Kinkakuji Temple, the Golden Pavilion

Back on the bus and off to our second stop:  Kinkakuji Temple, the Golden Pavilion.
       Built in the mid-14th century, the temple was once the private villa of a powerful shogun.  When the shogun died, the villa became a Zen Buddhist temple.  It’s been burned down twice:  once in the late 15th century during a war, more recently in the mid-20th century by a crazy novice monk.  This resurrection dates from 1955, a close copy of the original.  The paintings inside were saved and restored.  The top two of the three levels are covered in gold leaf.  Spare no expense!
       The setting here is magnificent.  Old trees, a brook and a small waterfall.  And the temple nestled in all that, looking like it’s on an island but it’s really linked to terra firma on one side.  It reminds me of a golden version of the gazebo in the middle of the pond at Fontainebleau, built so the French king could be alone.

The Imperial Palace

The last stop of the morning:  the Imperial Palace, painted (as are many others) a bright “vermilion”, the color of the sun and fire to protect against evil spirits.  After all, this was the former residence of the Emperor of all Japan, when Kyoto was the nation’s capital.  And even after the capital moved to Tokyo in 1869, this palace was sometimes used for the enthronement ceremony of new emperors.  Originally built in the 13th c, it was destroyed by fire many times (eight in all).  We tour several of the buildings, each one a story in itself, all of a similar architecture.
       The palace is framed by vast gardens and is accompanied by a state guesthouse, all held within walls.  The houses of other high-ranking nobles were razed when the capital moved and the gardens are now open to the public.  Just walk through the regal gates and enjoy.  

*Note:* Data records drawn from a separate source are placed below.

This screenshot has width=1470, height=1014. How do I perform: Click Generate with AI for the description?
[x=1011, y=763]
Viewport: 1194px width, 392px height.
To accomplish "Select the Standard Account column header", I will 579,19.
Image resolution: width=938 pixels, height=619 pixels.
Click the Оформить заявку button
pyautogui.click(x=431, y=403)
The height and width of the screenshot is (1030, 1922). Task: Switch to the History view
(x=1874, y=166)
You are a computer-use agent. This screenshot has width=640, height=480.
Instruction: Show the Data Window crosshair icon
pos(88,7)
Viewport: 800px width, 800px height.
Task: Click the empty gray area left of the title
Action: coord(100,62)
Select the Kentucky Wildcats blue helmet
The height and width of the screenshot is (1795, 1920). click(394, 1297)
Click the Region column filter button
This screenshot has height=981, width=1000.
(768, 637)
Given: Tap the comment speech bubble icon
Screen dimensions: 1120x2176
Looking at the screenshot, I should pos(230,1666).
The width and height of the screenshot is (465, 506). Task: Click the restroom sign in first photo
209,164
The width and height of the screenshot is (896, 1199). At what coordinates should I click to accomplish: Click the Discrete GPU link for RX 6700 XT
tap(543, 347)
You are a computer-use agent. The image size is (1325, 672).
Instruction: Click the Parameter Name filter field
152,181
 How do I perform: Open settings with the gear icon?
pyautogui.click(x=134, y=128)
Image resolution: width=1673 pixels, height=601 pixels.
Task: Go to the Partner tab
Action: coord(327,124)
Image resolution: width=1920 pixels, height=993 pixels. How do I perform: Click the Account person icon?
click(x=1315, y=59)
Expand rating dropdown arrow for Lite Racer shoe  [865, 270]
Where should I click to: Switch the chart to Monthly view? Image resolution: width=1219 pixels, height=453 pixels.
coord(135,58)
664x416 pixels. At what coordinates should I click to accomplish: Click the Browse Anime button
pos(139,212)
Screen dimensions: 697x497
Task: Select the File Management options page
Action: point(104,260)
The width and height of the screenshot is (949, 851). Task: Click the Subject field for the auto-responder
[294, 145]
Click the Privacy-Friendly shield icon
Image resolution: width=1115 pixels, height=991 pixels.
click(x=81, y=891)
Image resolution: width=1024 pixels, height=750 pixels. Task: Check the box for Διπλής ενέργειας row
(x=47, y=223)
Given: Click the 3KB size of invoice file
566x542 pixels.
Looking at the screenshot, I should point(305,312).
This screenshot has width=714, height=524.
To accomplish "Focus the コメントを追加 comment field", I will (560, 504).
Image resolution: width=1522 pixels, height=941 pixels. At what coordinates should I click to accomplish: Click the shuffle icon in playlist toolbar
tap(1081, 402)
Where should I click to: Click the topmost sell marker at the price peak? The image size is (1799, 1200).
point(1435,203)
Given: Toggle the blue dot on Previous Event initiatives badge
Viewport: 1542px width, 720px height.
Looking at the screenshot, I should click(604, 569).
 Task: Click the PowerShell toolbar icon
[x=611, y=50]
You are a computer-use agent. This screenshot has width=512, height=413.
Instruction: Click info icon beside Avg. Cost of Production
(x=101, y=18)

Then it’s back to Kyoto Station, where some people leave our group, including my three new friends.  The rest of us go to enjoy a Japanese lunch nearby.  Served up on individual platters:  miso soup, three appetizers - tofu (yuck), potato salad (pureed) and eggplant and green beans with ginger - followed by vegetable and shrimp tempura, then fresh pineapple and grapefruit.  And fresh grapefruit for dessert after a Sukiyaki-style chicken hot pot that bubbled away over a timed flame while we ate the “befores".